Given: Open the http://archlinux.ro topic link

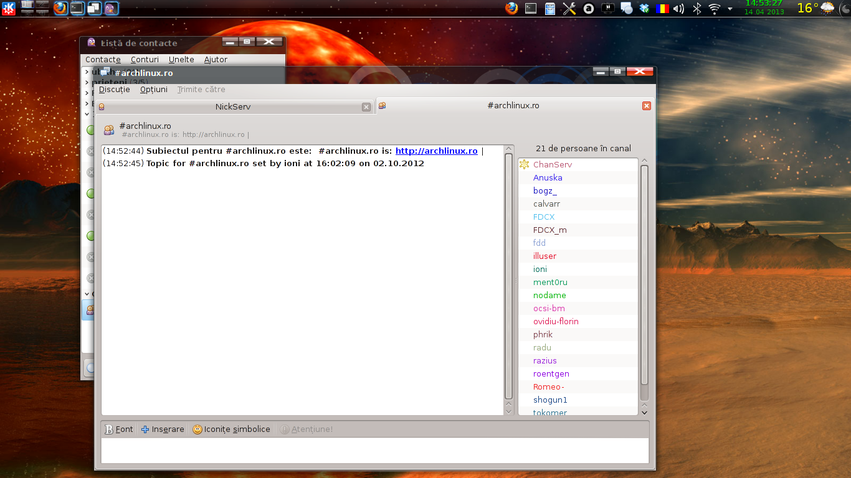Looking at the screenshot, I should [436, 151].
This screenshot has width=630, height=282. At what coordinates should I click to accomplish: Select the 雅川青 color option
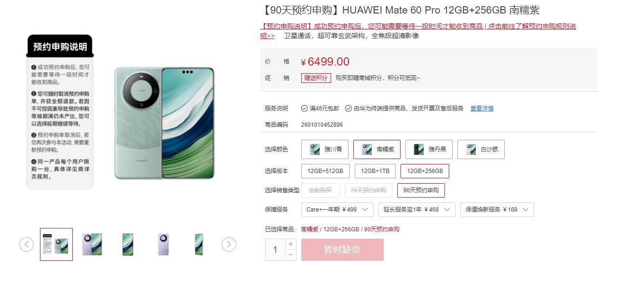[325, 149]
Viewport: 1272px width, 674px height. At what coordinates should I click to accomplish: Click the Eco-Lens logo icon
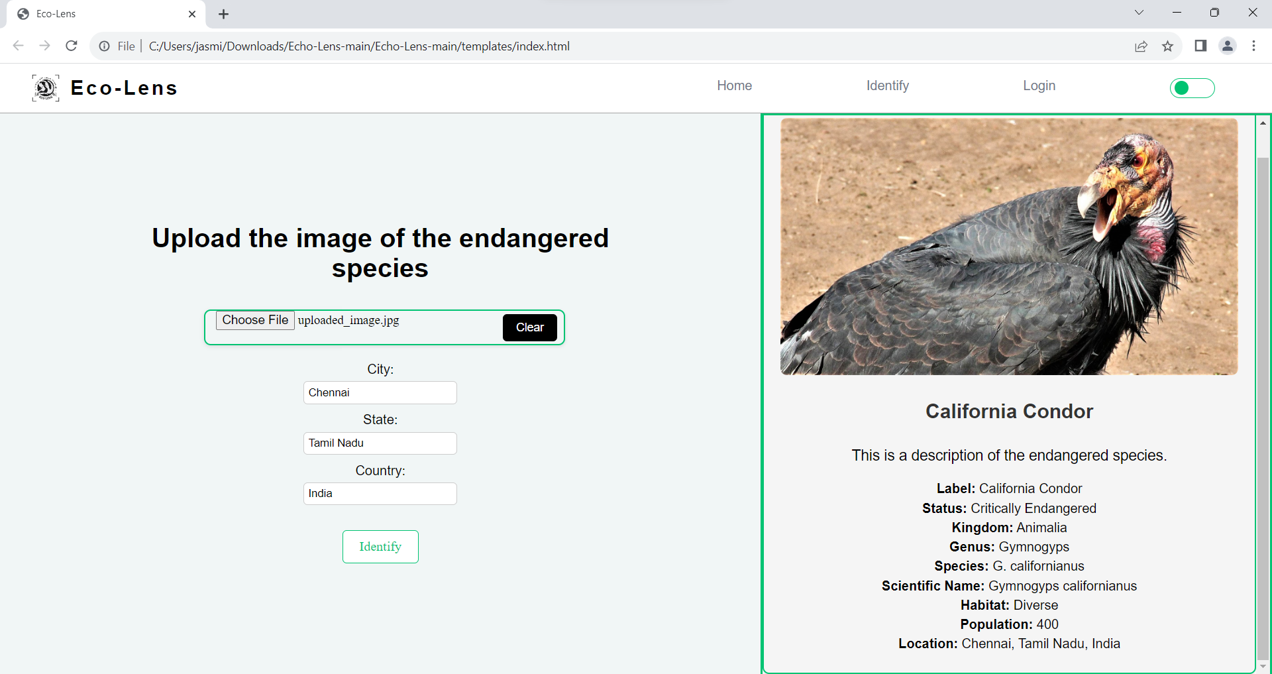click(46, 88)
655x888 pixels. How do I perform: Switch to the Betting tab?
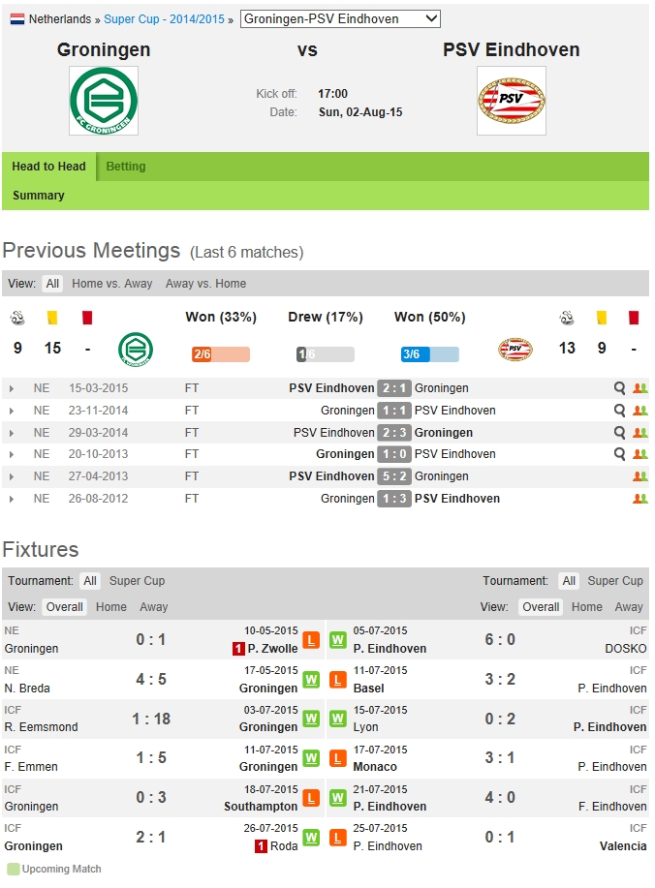[x=126, y=167]
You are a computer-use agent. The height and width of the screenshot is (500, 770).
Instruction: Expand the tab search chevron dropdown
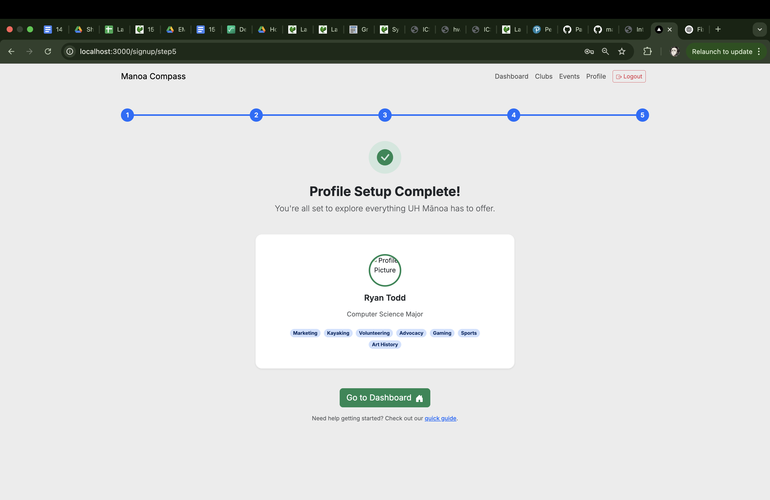click(x=760, y=29)
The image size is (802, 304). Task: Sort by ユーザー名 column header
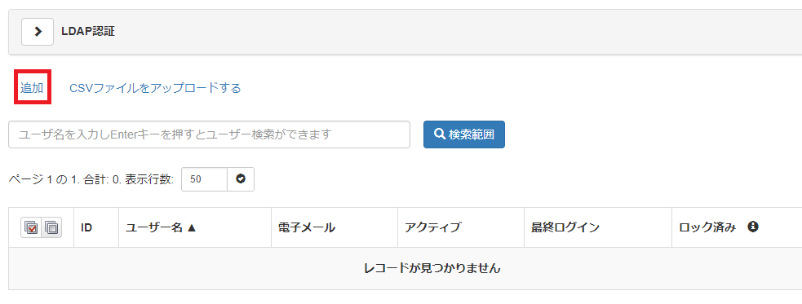[161, 227]
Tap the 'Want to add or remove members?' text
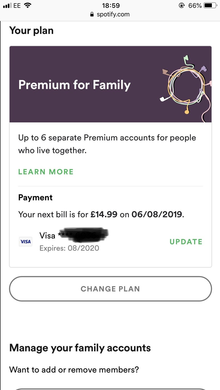This screenshot has height=390, width=220. [x=74, y=370]
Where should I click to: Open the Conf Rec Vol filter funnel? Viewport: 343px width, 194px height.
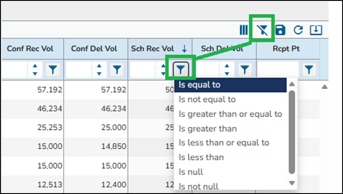click(53, 69)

● Problem requirements:
All of the lines above should be printed exactly, minus the pictures.

● Exercise result:
Given: Open the http://archlinux.ro topic link

Looking at the screenshot, I should [436, 151].
This screenshot has width=630, height=282. At what coordinates should I click to accomplish: Select the 雅川青 color option
[325, 149]
Viewport: 1272px width, 674px height. At what coordinates should I click to accomplish: Click the Eco-Lens logo icon
click(46, 88)
655x888 pixels. How do I perform: Switch to the Betting tab?
[x=126, y=167]
You are a computer-use agent. The height and width of the screenshot is (500, 770).
Instruction: Expand the tab search chevron dropdown
click(x=760, y=29)
The image size is (802, 304). Task: Sort by ユーザー名 column header
[161, 227]
Tap the 'Want to add or remove members?' text
This screenshot has height=390, width=220. [x=74, y=370]
Where should I click to: Open the Conf Rec Vol filter funnel? Viewport: 343px width, 194px height.
click(53, 69)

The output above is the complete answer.